North Korea turns to diplomats after Kim sidelines point man in nuclear talks
SEOUL (Reuters) – The demotion of Kim Yong Chol, North Korean leader Kim Jong Un’s point man for nuclear talks with the United States, signals that long-time diplomats who had been sidelined from the process will return to centre-stage, diplomatic sources in Seoul and regional experts said.
The hawkish former general and spymaster was recently removed from a key party post, taking the fall for the failed Hanoi summit between Kim and US President Donald Trump.
Kim Yong Chol remains a formidable force in Pyongyang but there is no word whether he has been given a new role in the ultra-secretive North Korean power structure. He did not accompany Kim Jong Un to Russia this week for a summit with President Vladimir Putin, the North Korean leader’s first international foray since his Hanoi meeting with Trump in February ended in disarray.
Foreign Minister Ri Yong Ho and his deputy, Choe Son Hui, flanked the North Korean leader at the meeting in Vladivostok, including riding in his car, a highly unusual display of proximity.
“The Hanoi summit damaged the North’s long-held principle that its leader never makes an error, so they have to shift the blame,” said Kim Hyun-wook, a professor at the Korea National Diplomatic Academy in Seoul, referring to Kim Yong Chol’s demotion.
“This may not mean an immediate shift in their U.S. strategy, but the diplomats will likely take the initiative to contain the fallout from Hanoi and promote diplomacy with various countries.”
Kim Yong Chol was beside Kim through the last 12 months, including for his three meetings with South Korean President Moon Jae-in, two with Chinese President Xi Jinping and the two Trump summits, in Singapore and Hanoi.
But for those who have known him as a hardline military general, Kim Yong Chol never seemed comfortable with the art of negotiating the roll back of his country’s nuclear programme in exchange for concessions from the United States.
Kim avoided getting into details at negotiating sessions, instead leaving it to diplomats to build strategy, two diplomatic sources in Seoul familiar with the North’s diplomatic engagements said.
Even then, he refused to yield control, one of the sources said.
“Whether or not he understood the issues, he kept a tight grip on the negotiations. It seemed like: ‘Over my dead body I’m going to let Ri Yong Ho take over,’” the source said, referring to the North’s foreign minister.

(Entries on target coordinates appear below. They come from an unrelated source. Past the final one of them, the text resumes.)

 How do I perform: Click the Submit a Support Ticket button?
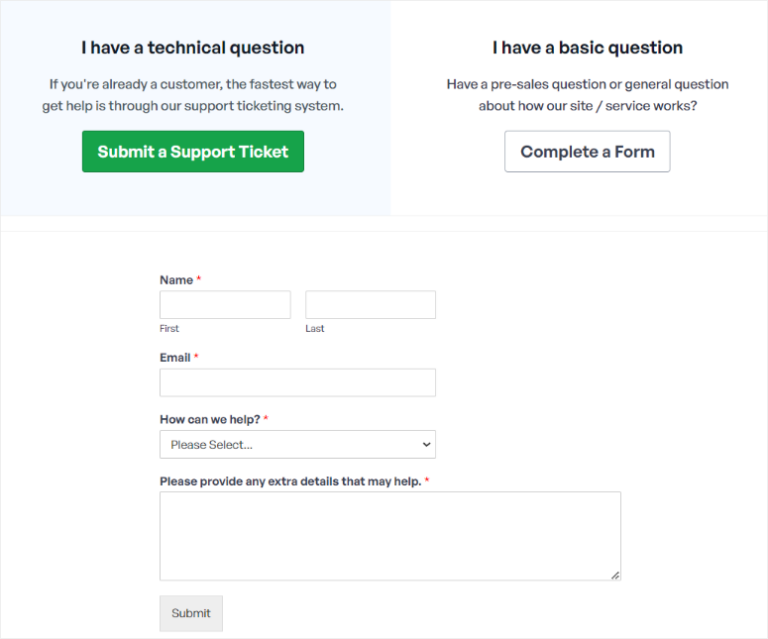pyautogui.click(x=193, y=152)
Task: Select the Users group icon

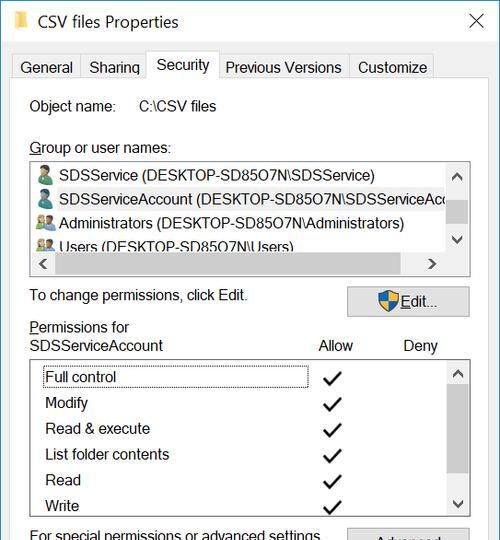Action: (x=45, y=245)
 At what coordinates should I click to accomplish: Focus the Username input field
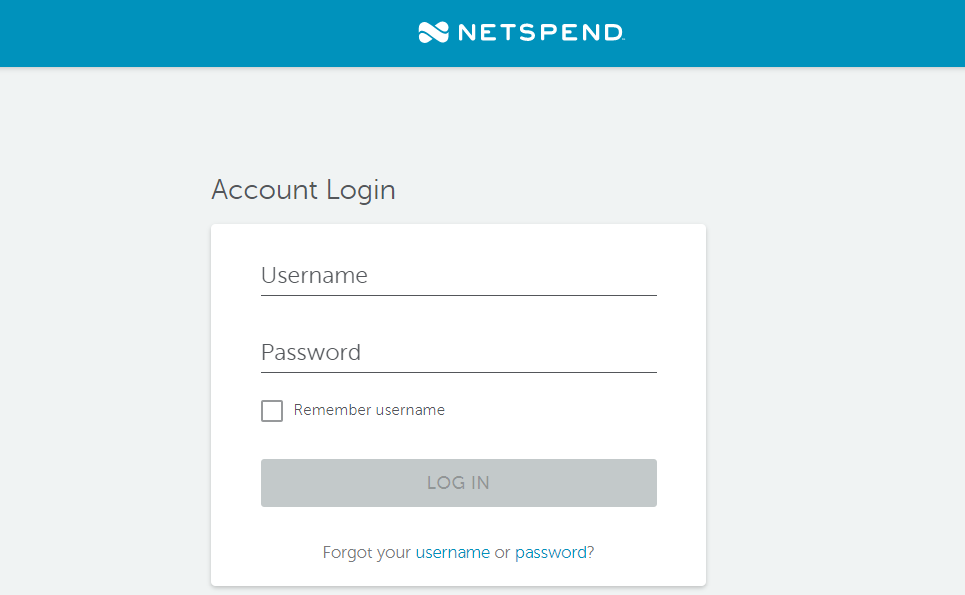tap(458, 276)
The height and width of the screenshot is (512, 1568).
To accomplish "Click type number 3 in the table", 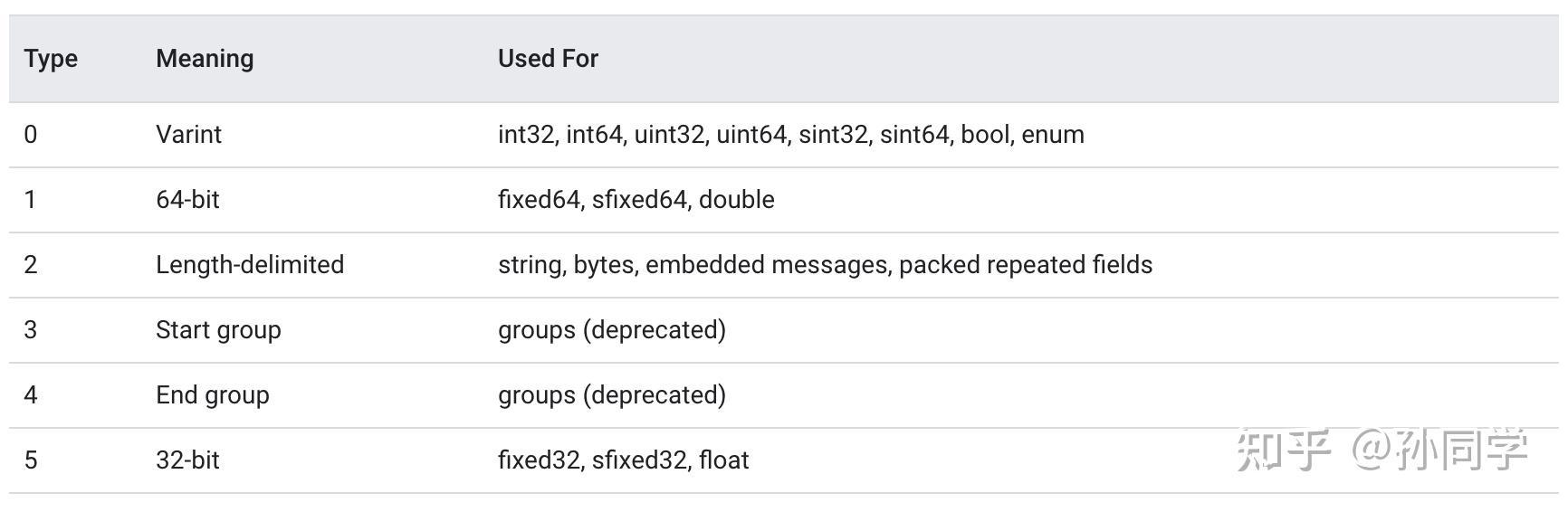I will click(31, 330).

North Korea considering suspending nuclear talks with US: TASS
Earlier, North Korea is considering suspending nuclear talks with the United States, Vice Foreign Minister Choe Son Hui said on Friday, according to Russia’s TASS news agency.
North Korea has no intention to yield to US demands or engage in negotiations of this kind, Choe told a press conference in the North Korean capital Pyongyang, TASS reported.
North Korea leader Kim Jong Un is set to make an official announcement soon on his position regarding talks with United States, TASS reported, citing Choe.